The lack of normal ROM, especially accompanied by pain, indicates the body has defensively restricted ROM. Often, a patient has not used full ROM of a particular joint, and coupled with the aging process, has lost some degree of motion. Also, prior injuries to an area without the necessary rehabilitation at the time of injury will cause restriction in normal ROM. Regardless of the cause, loss of motion in a joint is reason enough to begin a rehabilitative program to restore ROM.

X-rays are a valuable component of the evaluation, and there are specific concerns, other than pathology, that can be found. First, in the cervical views, the lordotic curve with healthy disc spaces and the head positioned directly over the spine are the desired findings and can be viewed on the lateral film. Anything other than normal suggests abnormal stresses in the involved muscles and joints.

On the open-mouth view, it is important to look for alignment between the odontoid process and the spinous process of C2, as well as the atlanto-axial joint spaces. On the low back films, the lateral view demonstrates invaluable information, such as the L-S gravity line, which originates at the center of L-3 and should intersect the anterior third of the sacral base and the sacral base angle, which should measure between 36° and 42°. Any increase or decrease from this range will increase vulnerability to injury and delay normal recovery.

Other positive findings on the examination should be noted. Correction of abnormal findings should now become the objective when structuring a rehabilitative program. The first objective should be symptom relief.
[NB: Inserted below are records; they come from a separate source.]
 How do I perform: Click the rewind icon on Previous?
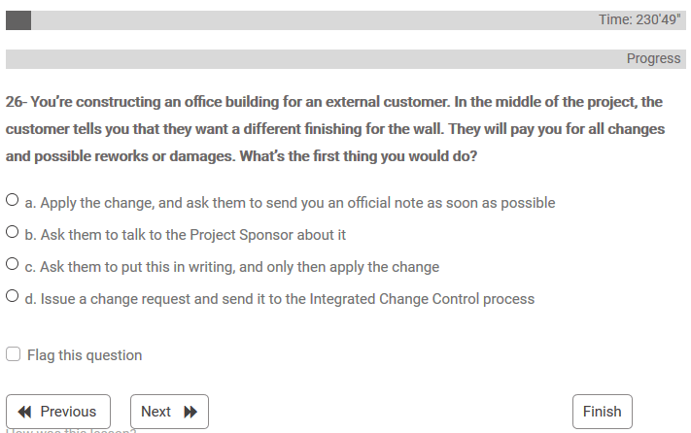25,412
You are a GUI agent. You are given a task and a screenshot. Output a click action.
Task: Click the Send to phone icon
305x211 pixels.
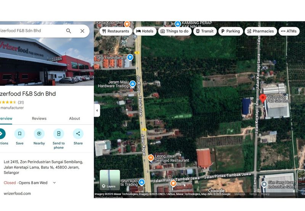click(59, 134)
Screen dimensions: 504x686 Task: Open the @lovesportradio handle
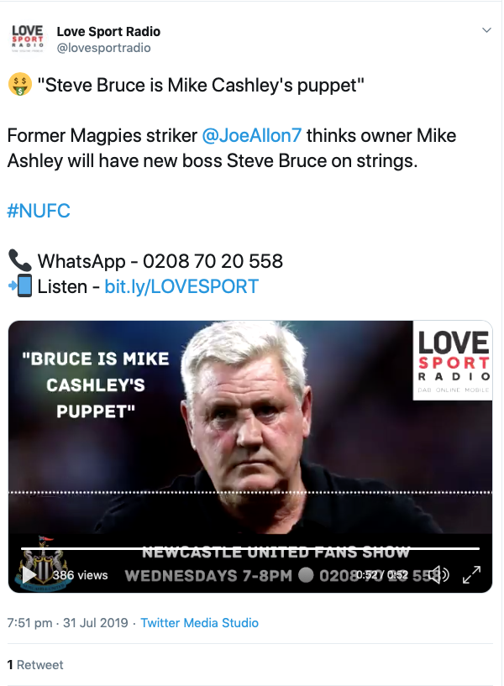coord(103,48)
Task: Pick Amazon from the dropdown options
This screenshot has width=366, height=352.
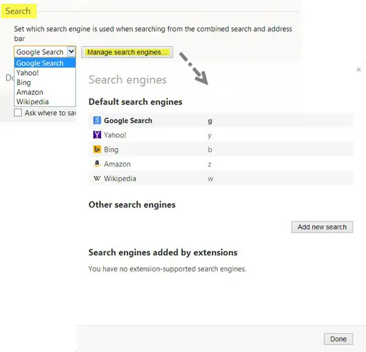Action: [x=29, y=92]
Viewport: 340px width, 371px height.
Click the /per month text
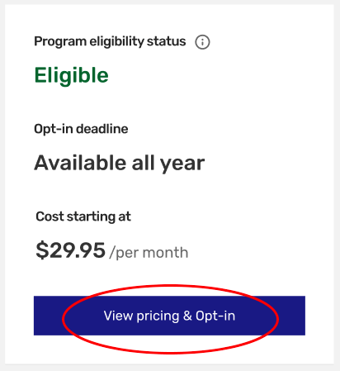tap(149, 253)
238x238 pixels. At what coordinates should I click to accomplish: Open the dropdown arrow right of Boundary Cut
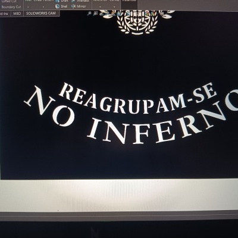click(28, 7)
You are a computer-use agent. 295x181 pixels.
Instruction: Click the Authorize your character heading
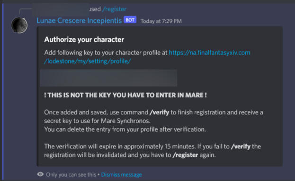[x=84, y=39]

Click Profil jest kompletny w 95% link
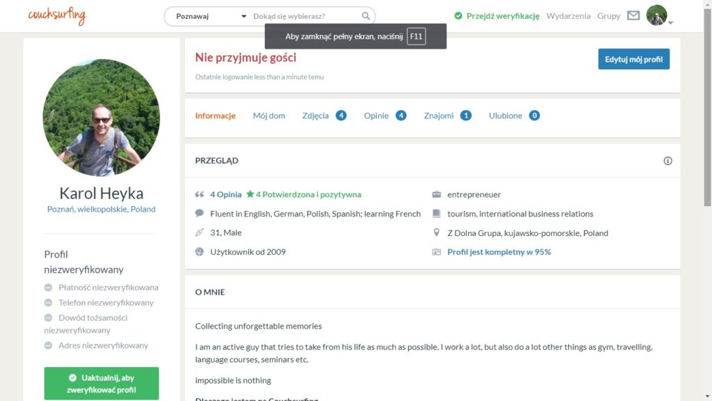(499, 252)
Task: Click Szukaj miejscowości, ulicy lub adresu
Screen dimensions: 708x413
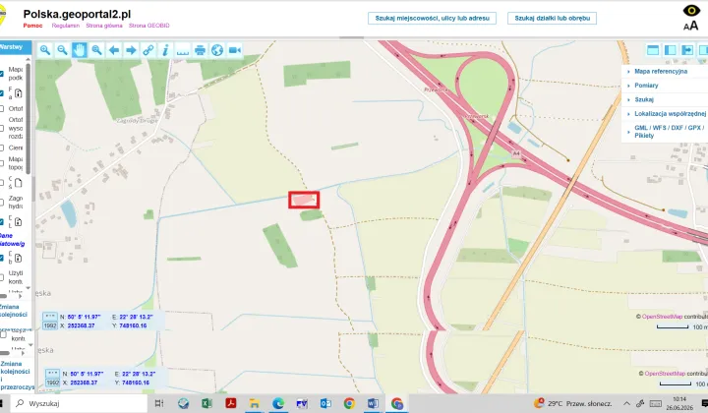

Spasms, inflammation, and restriction of motion make rehabilitative exercises difficult. The modalities can consist of physical therapy, restrictions, ice or heat treatment, chiropractic, nutritional supplementation, medication, rest, acupuncture, or a variety of other available modalities.
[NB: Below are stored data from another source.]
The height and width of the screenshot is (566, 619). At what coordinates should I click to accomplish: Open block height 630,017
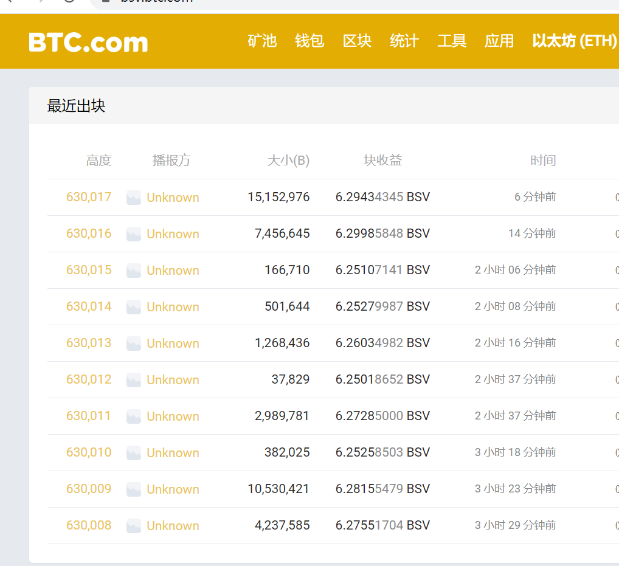[89, 197]
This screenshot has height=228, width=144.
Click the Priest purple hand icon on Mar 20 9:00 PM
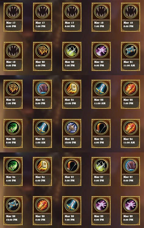[x=101, y=50]
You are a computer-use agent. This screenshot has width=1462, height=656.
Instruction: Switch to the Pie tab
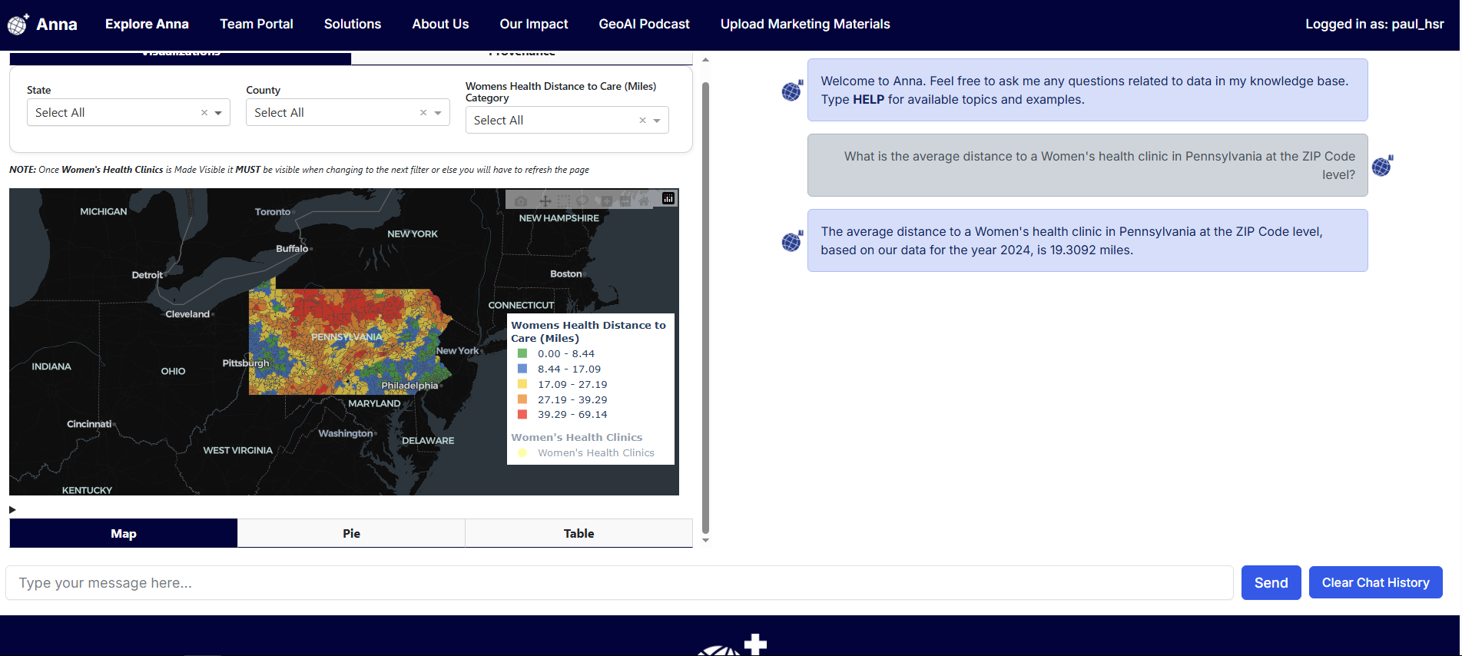[x=351, y=533]
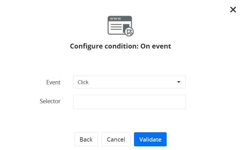Place cursor in empty Selector textbox
This screenshot has width=241, height=150.
[129, 102]
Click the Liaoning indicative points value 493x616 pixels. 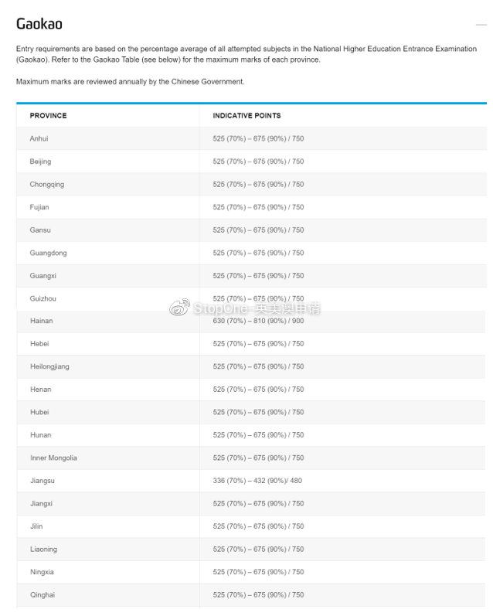pos(259,549)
Once pain is reduced, the corrective program begins. This phase of the program can require from 4 to 9 months of work, depending on the age of the patient and degree of defects found on the original exam. The goal of this phase is to work toward an improved structural positioning of the body. A patient needs to know that objective improvements on an X-ray are not the only means for determining success in a case. If a patient has a genetically induced hypolordosis of the cervical spine, correction or alteration can be difficult. However, if a patient has increased ROM, decreased muscle spasm, and improved symptoms with X-rays showing improvement in biomechanical positioning, then the case is deemed a success.

Under Strict Management

Patients are difficult to manage when experiencing excruciating pain. Patients cannot be expected to go through 4 to 6 months of care based on original recommendations. They get bored, and as a result, they quit care. Success is often contingent on periodic reevaluations. With every exam, a new objective should be determined. This objective can be pain relief, increased joint mobility, improved physical ability, radiographic changes, or maximum exercise without negative response from muscles and joints. Regardless of the objective, the time frame of care needs to be 2 to 4 weeks or longer, with explicit instructions and goals, as well as frequency of treatments and home exercises and treatment.
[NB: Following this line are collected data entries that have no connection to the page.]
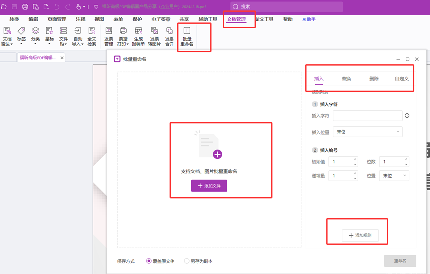
Task: Open the 位置 dropdown under 插入编号
Action: pyautogui.click(x=394, y=176)
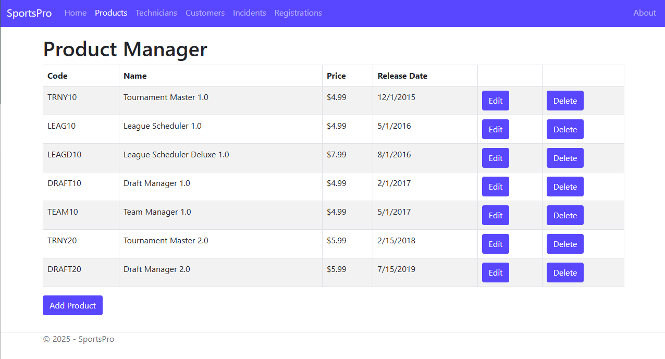Navigate to the Technicians page
The height and width of the screenshot is (359, 665).
click(x=156, y=13)
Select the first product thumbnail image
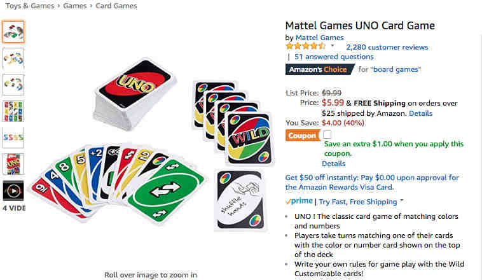 click(13, 32)
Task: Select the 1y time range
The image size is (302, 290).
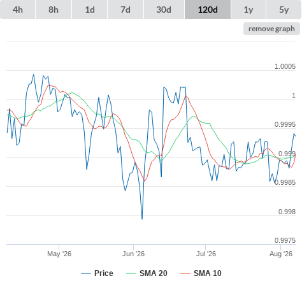Action: (x=248, y=10)

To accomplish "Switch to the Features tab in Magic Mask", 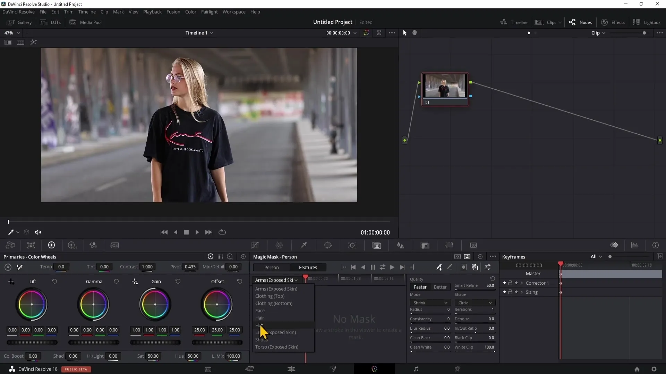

As long as doctors clearly communicate and evaluate at every stage, patients can tolerate the specifics involved. People are tired of superficial treatment for pain only. The Structural Fingerprint Program should be made available to all patients. The fact that the spine houses the nervous system should make many people immediately take an interest.

Patients can either pay for a thorough work-up and a rehabilitative program to improve structures, or they can pay with the normal wear and tear and symptoms that occur when pain relief is the primary objective.

About the Author

Tim Maggs, DC, is a columnist for 13 running and triathlon magazines and manager of a sports injuries website, www.RunningDr.com.  He can be reached at 518-393-6566 or via email: running dr@aol.com

References

1. Deyo R, Weinstein J. Low Back Pain. New Eng J Med. 2001;344:363–370.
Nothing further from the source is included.